» REQUIRED ACTION
Once the line containing "The width and" is found in the entries below, reproduce it and every line after it, stopping at and including the line containing "Select the FI021 BDO voucher list icon"; reproduce nothing else, and keep each line exact.
+++ DATA FOR THIS TASK
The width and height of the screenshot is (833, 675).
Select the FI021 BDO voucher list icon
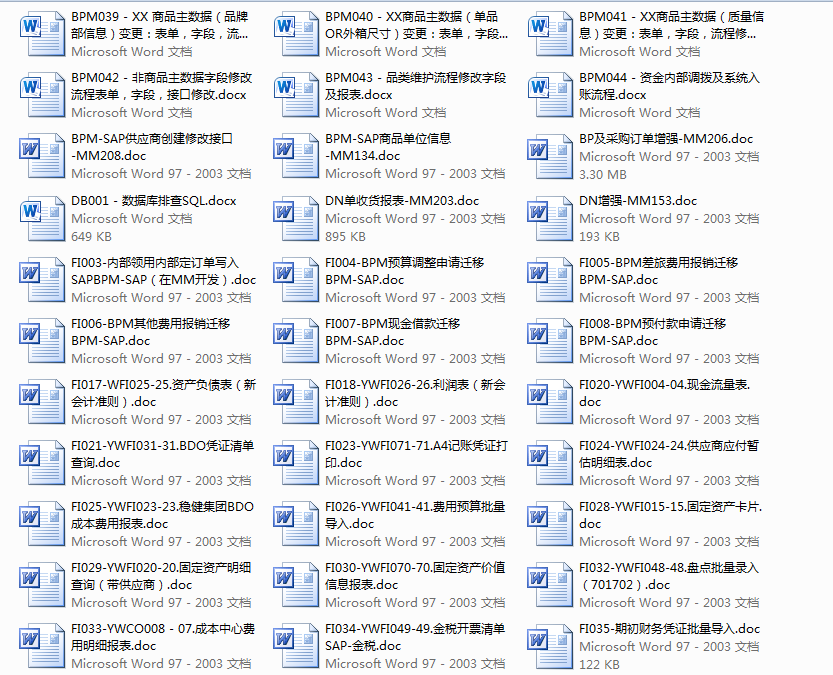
++++++
+++ DATA FOR THIS TASK
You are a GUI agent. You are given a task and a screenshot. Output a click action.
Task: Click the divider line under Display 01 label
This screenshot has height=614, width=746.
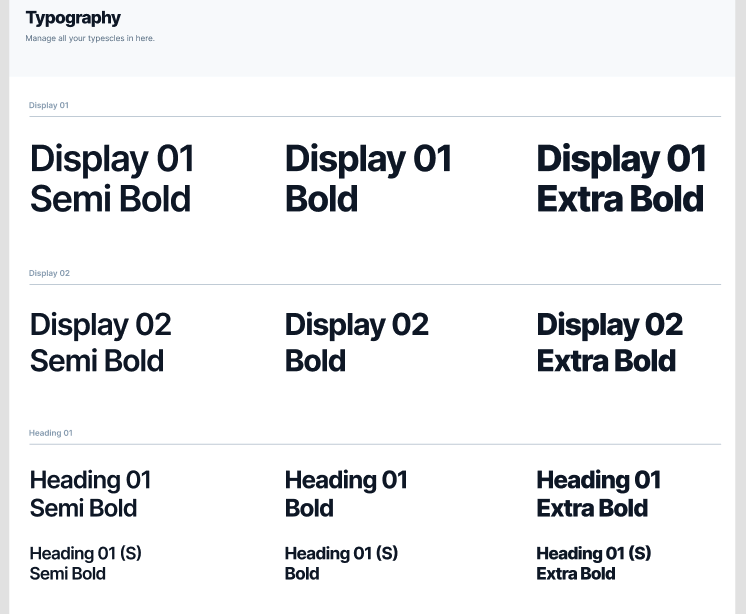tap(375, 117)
++++++
+++ DATA FOR THIS TASK
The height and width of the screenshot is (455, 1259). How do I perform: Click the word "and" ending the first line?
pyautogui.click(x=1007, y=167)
++++++
» RESPONSE AREA
The width and height of the screenshot is (833, 675).
Select the FI021 BDO voucher list icon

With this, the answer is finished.